Pedro Rebolledo
- Country (sports): Chile
- Residence: Santiago, Chile
- Born: 17 December 1960 (age 65) Santiago, Chile
- Turned pro: 1979
- Retired: 1992
- Plays: Right-handed
- Prize money: $435,551

Singles
- Career record: 104–114
- Career titles: 3
- Highest ranking: No. 36 (1 February 1982)

Grand Slam singles results
- French Open: 2R (1990)
- Wimbledon: 1R (1991)
- US Open: 1R (1981, 1984)

Doubles
- Career record: 45–67
- Career titles: 1
- Highest ranking: No. 162 (2 January 1984)

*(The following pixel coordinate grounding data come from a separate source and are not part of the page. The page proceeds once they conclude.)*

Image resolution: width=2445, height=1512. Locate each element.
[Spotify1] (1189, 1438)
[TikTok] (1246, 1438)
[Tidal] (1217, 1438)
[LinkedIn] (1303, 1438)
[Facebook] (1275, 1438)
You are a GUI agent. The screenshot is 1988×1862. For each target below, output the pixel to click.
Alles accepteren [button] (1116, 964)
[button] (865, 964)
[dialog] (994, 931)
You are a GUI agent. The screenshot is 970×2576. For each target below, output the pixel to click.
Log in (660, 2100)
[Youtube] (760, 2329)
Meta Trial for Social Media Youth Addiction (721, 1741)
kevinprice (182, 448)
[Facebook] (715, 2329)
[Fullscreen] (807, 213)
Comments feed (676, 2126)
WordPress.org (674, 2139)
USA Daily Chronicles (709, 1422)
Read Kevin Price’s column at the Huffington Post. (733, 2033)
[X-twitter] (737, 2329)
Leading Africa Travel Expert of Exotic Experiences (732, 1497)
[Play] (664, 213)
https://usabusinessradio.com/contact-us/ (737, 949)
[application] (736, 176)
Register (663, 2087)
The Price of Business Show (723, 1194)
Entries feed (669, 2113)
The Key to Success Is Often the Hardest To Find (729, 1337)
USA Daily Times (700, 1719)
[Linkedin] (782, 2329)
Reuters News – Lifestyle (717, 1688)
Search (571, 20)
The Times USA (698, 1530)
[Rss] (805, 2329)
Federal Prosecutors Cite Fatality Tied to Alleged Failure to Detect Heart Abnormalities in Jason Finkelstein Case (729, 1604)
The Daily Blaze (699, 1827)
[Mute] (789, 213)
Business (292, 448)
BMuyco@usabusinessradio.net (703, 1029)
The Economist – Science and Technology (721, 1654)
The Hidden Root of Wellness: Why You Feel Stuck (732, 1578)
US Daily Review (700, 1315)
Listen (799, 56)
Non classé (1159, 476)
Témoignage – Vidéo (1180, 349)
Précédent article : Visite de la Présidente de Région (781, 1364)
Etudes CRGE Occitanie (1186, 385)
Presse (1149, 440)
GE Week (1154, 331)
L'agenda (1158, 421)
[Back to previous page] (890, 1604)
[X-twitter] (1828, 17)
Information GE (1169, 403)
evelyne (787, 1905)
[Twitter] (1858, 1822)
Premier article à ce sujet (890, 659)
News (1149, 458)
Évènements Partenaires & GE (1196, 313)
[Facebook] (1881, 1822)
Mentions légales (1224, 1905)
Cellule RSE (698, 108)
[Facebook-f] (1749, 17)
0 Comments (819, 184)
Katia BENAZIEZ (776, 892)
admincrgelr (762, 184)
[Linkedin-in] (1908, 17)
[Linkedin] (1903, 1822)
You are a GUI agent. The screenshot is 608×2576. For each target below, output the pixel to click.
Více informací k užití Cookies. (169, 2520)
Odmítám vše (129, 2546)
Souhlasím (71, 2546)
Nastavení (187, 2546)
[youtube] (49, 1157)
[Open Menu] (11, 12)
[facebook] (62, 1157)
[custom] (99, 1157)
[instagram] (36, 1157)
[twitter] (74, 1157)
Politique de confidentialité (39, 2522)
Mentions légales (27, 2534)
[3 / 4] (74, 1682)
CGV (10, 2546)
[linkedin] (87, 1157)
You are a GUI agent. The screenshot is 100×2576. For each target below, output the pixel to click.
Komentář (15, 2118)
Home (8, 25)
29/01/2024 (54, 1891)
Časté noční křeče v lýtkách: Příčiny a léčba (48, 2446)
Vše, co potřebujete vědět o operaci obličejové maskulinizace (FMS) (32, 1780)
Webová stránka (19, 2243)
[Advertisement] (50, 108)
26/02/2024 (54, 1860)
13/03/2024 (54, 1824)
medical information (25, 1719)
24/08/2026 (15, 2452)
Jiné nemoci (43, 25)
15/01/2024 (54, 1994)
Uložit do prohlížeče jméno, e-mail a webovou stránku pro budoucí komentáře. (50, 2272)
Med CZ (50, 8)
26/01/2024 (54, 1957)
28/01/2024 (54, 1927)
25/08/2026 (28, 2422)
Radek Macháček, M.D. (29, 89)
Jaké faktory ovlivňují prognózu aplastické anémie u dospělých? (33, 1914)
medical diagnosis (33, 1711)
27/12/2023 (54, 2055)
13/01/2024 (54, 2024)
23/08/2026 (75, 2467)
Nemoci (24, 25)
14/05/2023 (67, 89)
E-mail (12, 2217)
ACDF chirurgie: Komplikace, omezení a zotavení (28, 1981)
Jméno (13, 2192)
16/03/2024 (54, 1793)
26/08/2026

Grand Slam doubles results
- French Open: 3R (1983)
- US Open: 1R (1981)

Team competitions
- Davis Cup: QF (1982)

= Pedro Rebolledo =

Chilean tennis player

Pedro Rebolledo (born 17 December 1960) is a former professional tennis player from Chile. He achieved a career-high singles ranking of world No. 36 in 1982. Rebolledo won three career ATP singles titles.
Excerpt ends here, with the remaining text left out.